While the eighth-generation Porsche 911, known internally as the 992, may seem barely distinguishable at first glance from its seventh-generation predecessor, a closer look reveals quite a few significant changes.
The fenders are more muscular, with the front pair slightly flared to conceal a front track that is 45mm wider than before. And at the back, all models in the range now sport the widebody rear (and wider rear track), which was previously reserved for the all-wheel-drive and GT versions.
Wheels are now staggered, with 20-inch rims in front and 21-inch at the rear.
A 20mm stretch in the car's length - although the wheelbase remains unchanged - has made for a longer, sleeker rear fastback silhouette. The slightly higher-set tail is marked by a distinctive full-width horizontal LED light bar linking the slim tail lamps. Above this, a section of the rear end extends in two phases - at 90kmh and 150kmh respectively - as a spoiler to counter lift.
Increased use of aluminium has helped keep weight gain to just 20kg despite the car's growth in size and equipment list.
On the inside, the central dashboard air vents have migrated downwards, to make way for a 10.9-inch high-definition touchscreen which handles most secondary functions. But thankfully, climate and volume controls are still managed by physical dials and switches located just ahead of the gear lever.
SPECS / PORSCHE 911
Price: From $546,588 without COE when it arrives in June
Engine: 2,981cc 24-valve flat-six turbocharged
Transmission: Eight-speed dual-clutch with paddleshift
Power: 444bhp at 6,500rpm
Torque: 530Nm at 2,300-5,000rpm
0-100kmh: 3.5 seconds Top speed: 308kmh
Fuel consumption: 8.9 litres/ 100km
Agent: Stuttgart Auto
The gear lever is now a stubby rectangular block, like an oversized toggle switch. And for the first time on a 911, there is keyless ignition - firing up the car involves turning a rotary lever next to the steering column, where you would previously have inserted the key.
Apart from the usual host of electronic safety systems and driver aids, the new 911 has one more - the Wet mode. Acoustic sensors in the front wheel arches will detect wet surfaces, prompting the driver to activate the Wet mode. This will adjust throttle response and traction control settings to maximise stability. Clever stuff.
The only powertrain currently available is the one-above-base model S version, which as before is a 3-litre twin-turbocharged flat-six. Major tweaks include larger, symmetrical turbochargers, intercoolers repositioned to immediately behind the air intakes rather than behind the rear wheels, a newly designed air intake layout and faster-acting injectors. Power is up by 30bhp to 444bhp, matching the output of previous 911 GTS.

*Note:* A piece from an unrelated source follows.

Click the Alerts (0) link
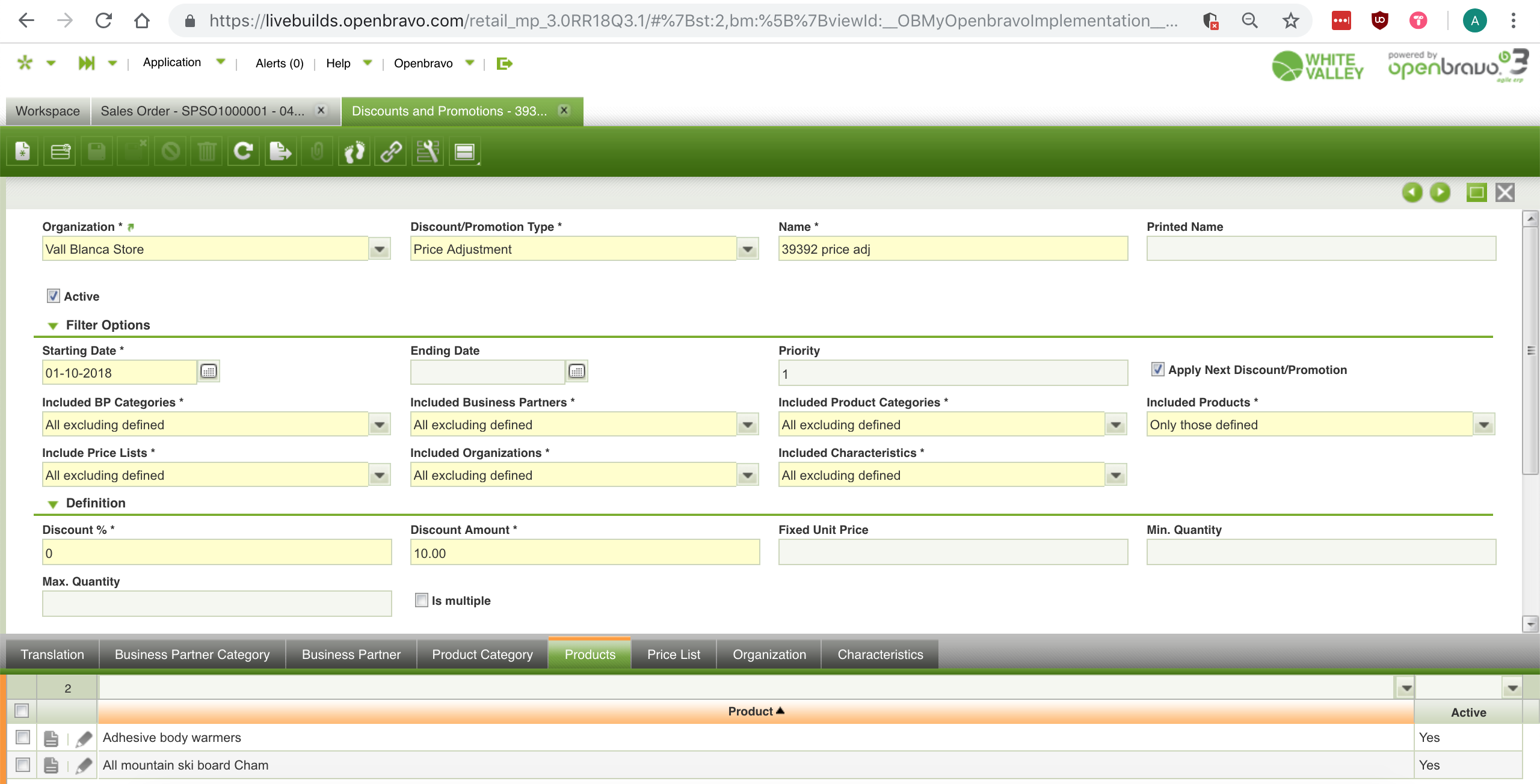Viewport: 1540px width, 784px height. (279, 63)
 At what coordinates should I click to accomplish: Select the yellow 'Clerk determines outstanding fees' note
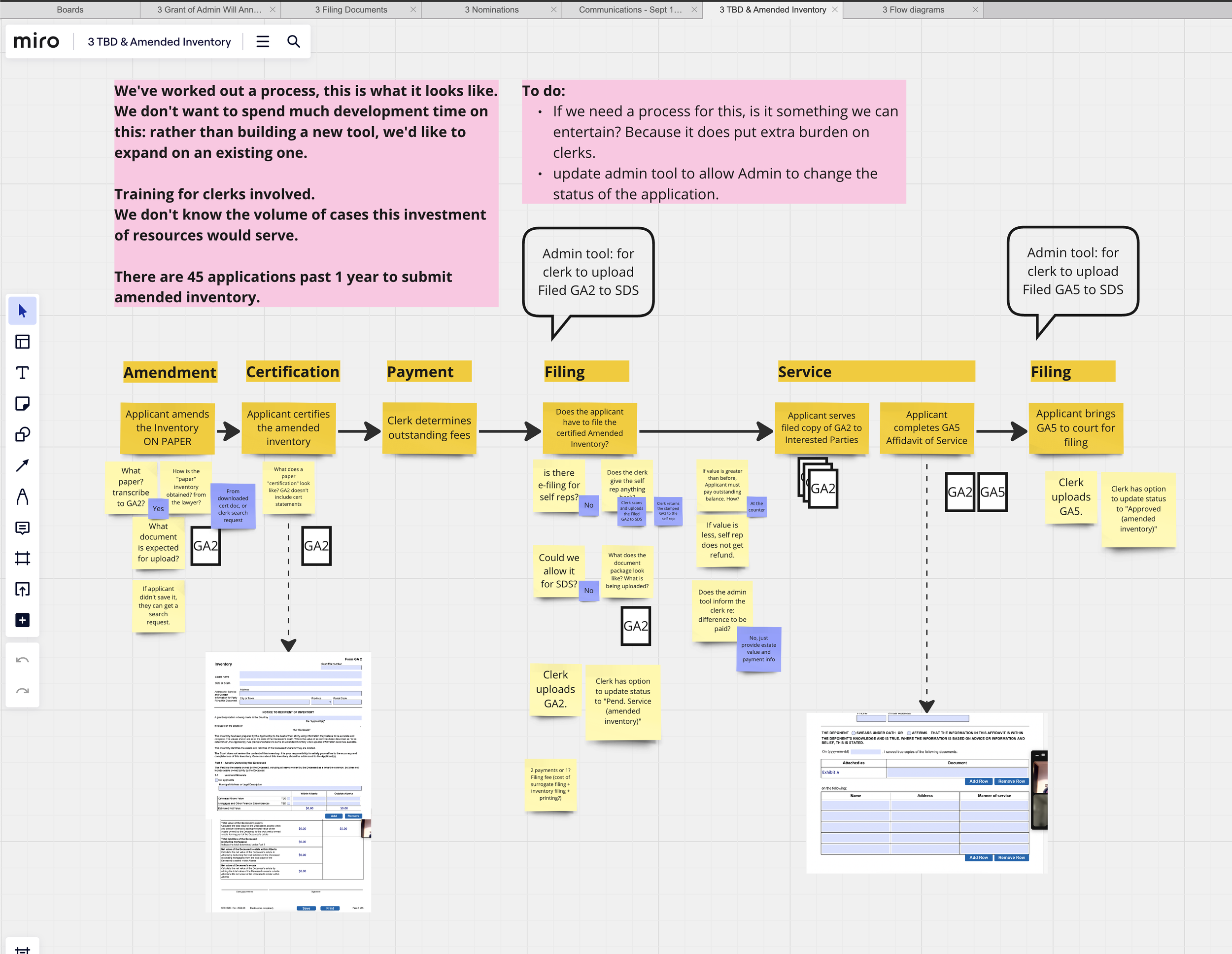tap(429, 428)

The dual-clutch gearbox now has one more ratio, bringing the total to eight. Equipped with an optional Sport Chrono pack, the rear-wheel-driven Carrera 2S will hit 100kmh in 3.5 seconds, and a top speed of 308kmh. A seven-speed manual will also be available.
So the 911 has even more ferocious pace now, but is more civilised too. The car is more composed, soaking up bumps and ruts in almost saloon-like fashion, and road noise is better suppressed.
So too is engine noise, unless you choose the Sport mode, which opens a flap in the exhaust to let out more of that flat-six wail. And it makes a great aural accompaniment to the engine's delivery, which is immensely punchy yet beautifully linear from idle all the way to the 7,500 revolutions per minute redline.
The brake pedal is reassuringly firm and easily modulated and the brakes themselves - I had an optional carbon-ceramic on the test car - are immensely strong and fade-resistant, as proven on the brief track session.
The car corners better than ever. That wider front track makes for massive front grip, quelling the old car's slight understeer in tight bends and letting you dive into turns with far more commitment. And once into the bend, the weight of the engine sitting over the rear wheels gives superb traction, allowing power to be applied as early as you dare.
On narrow, hilly roads, the car's optional rear-wheel steering is a godsend, swivelling the car so keenly that even the tightest hairpins are tackled without frenetic twirling of the steering wheel.
The steering is more meatily weighted than before and demands a firm grip down a twisty stretch. But there is also a wealth of feedback coursing through that leather rim to your palms.
The previous 911 was a gem, but Porsche has polished it further. There is a truly brilliant new car under that familiar shape.
• The writer contributes to Torque, a motoring monthly published by SPH Magazines.